What you have to do:
All lines below between the line with "This screenshot has height=478, width=501." and the line with "Task: Select Marvin's comment text bubble", including both, must be copied exactly, and the pictures must be omitted.
------------------------------
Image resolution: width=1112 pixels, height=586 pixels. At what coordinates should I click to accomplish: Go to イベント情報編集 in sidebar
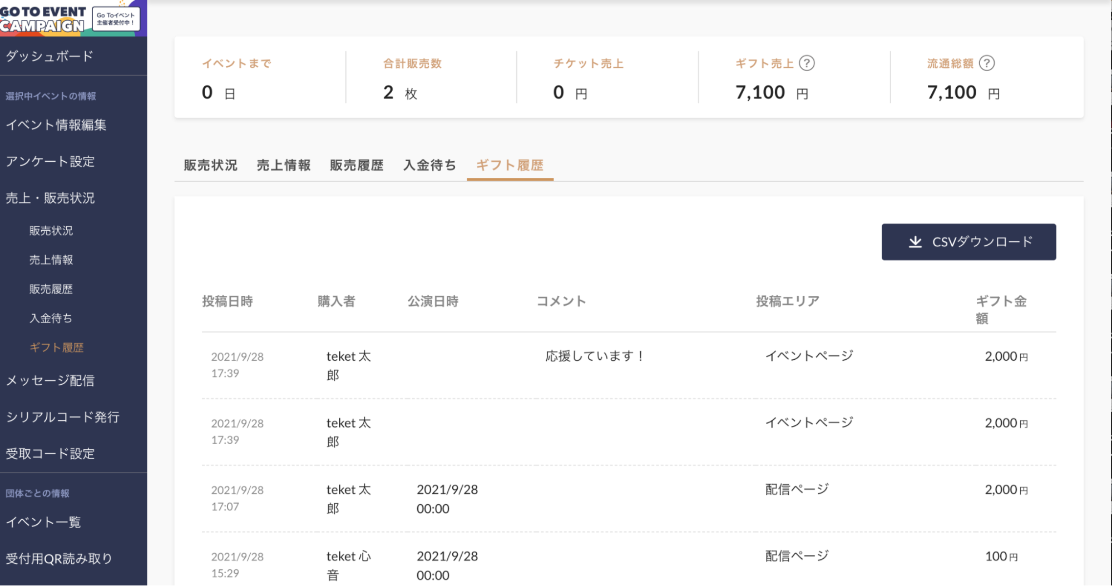56,125
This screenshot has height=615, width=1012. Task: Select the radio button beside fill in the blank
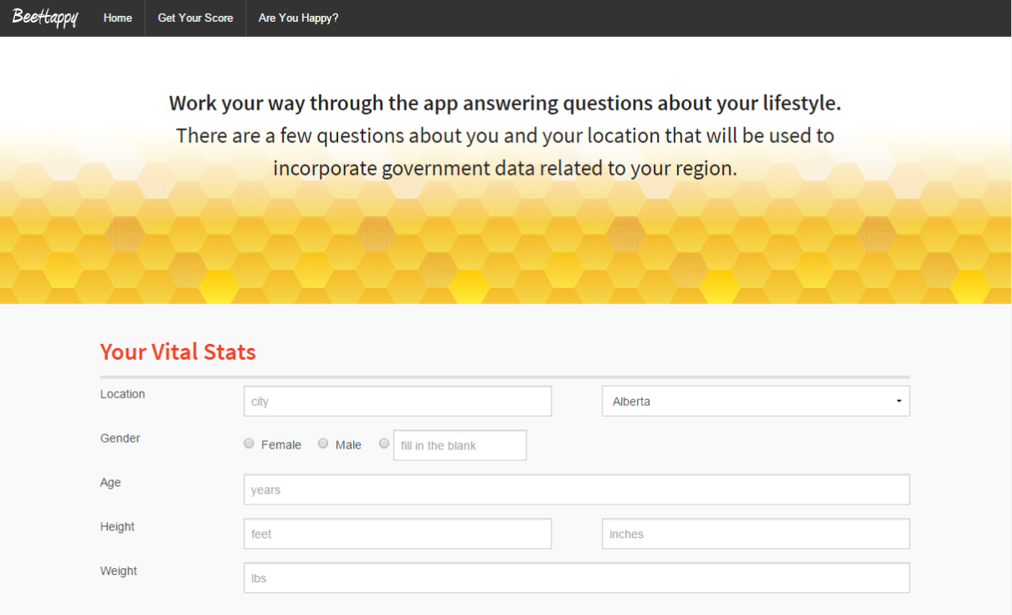pos(384,443)
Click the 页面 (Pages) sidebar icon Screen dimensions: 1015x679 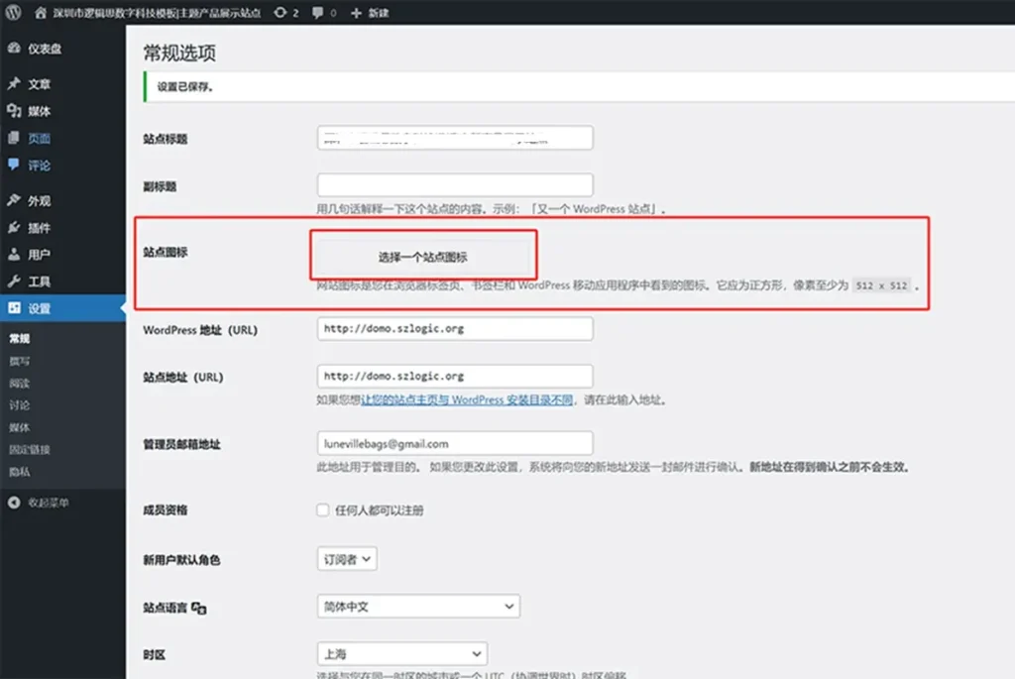[14, 139]
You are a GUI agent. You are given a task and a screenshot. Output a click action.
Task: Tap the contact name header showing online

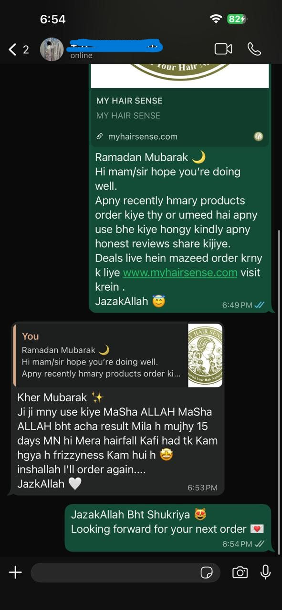115,49
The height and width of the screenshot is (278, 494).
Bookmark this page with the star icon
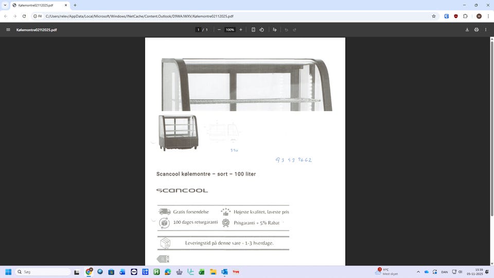point(434,16)
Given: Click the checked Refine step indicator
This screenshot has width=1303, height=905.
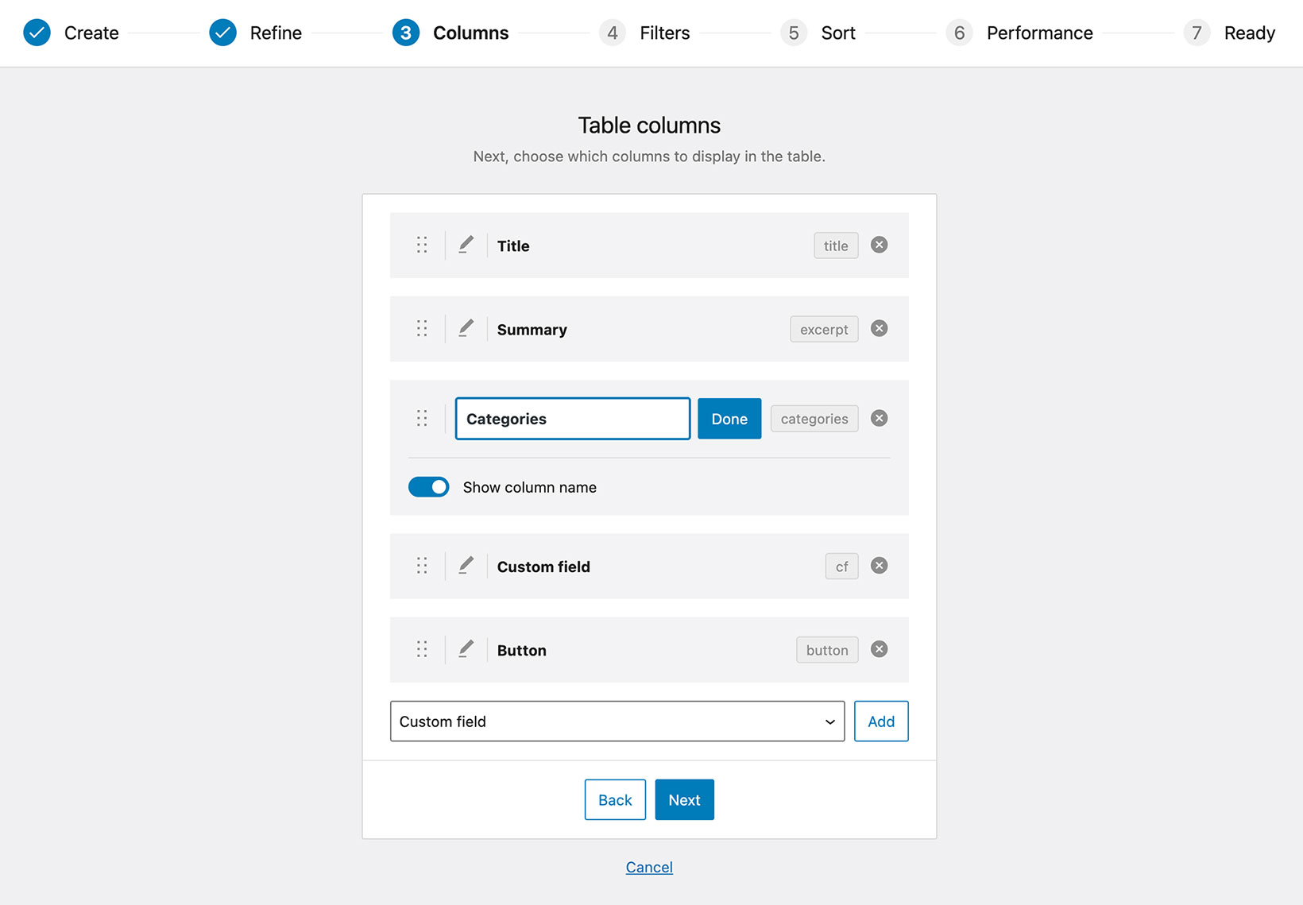Looking at the screenshot, I should pos(222,33).
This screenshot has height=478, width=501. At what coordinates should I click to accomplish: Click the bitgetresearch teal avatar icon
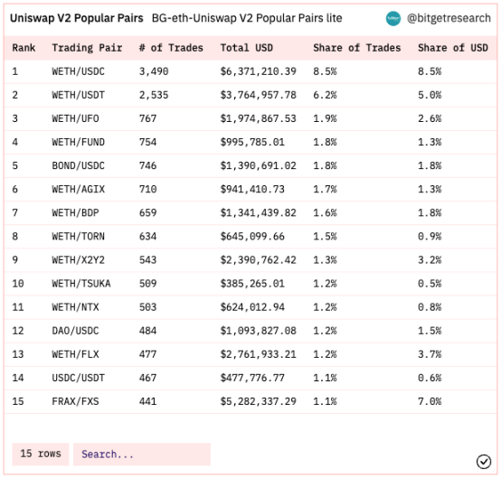click(x=393, y=18)
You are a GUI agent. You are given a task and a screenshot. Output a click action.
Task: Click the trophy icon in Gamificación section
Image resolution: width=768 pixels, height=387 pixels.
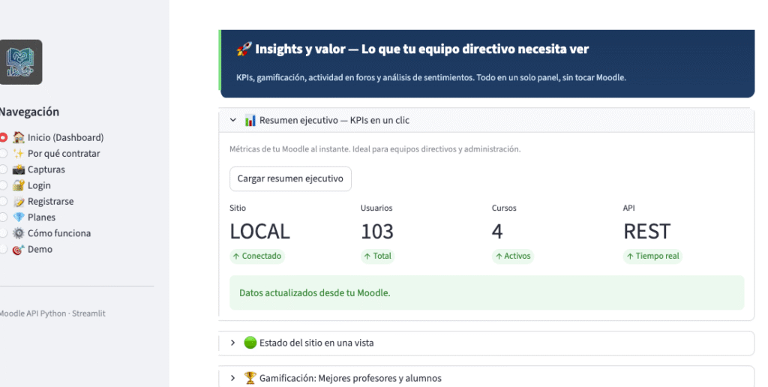click(x=251, y=378)
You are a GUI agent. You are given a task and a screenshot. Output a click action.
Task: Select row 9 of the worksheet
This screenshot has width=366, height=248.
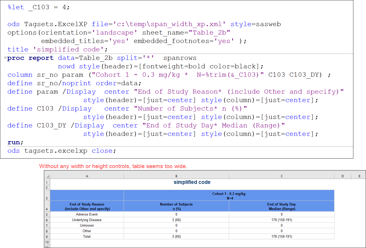click(47, 236)
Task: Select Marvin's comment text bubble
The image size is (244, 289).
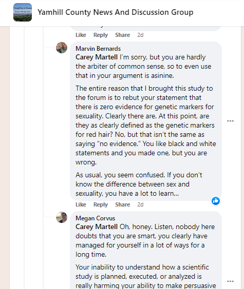Action: (146, 121)
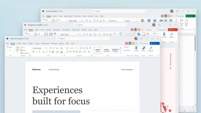Switch to Transitions tab in PowerPoint
The image size is (201, 113).
tap(57, 30)
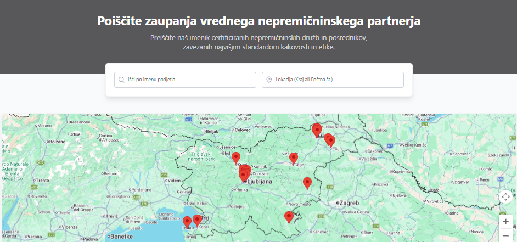The height and width of the screenshot is (242, 517).
Task: Click the company name search field
Action: click(190, 80)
------------------------------
Answer box:
This screenshot has height=478, width=501. At what coordinates should I click to accomplish: Click the bitgetresearch teal avatar icon
click(x=393, y=18)
You are a GUI agent. You are given a task and a screenshot. Output a click action.
Task: Click the trophy icon in Gamificación section
Image resolution: width=768 pixels, height=387 pixels.
click(x=251, y=378)
You are a GUI agent. You are given a task and a screenshot. Output a click action.
Task: Select row 9 of the worksheet
This screenshot has width=366, height=248.
click(47, 236)
Task: Select Marvin's comment text bubble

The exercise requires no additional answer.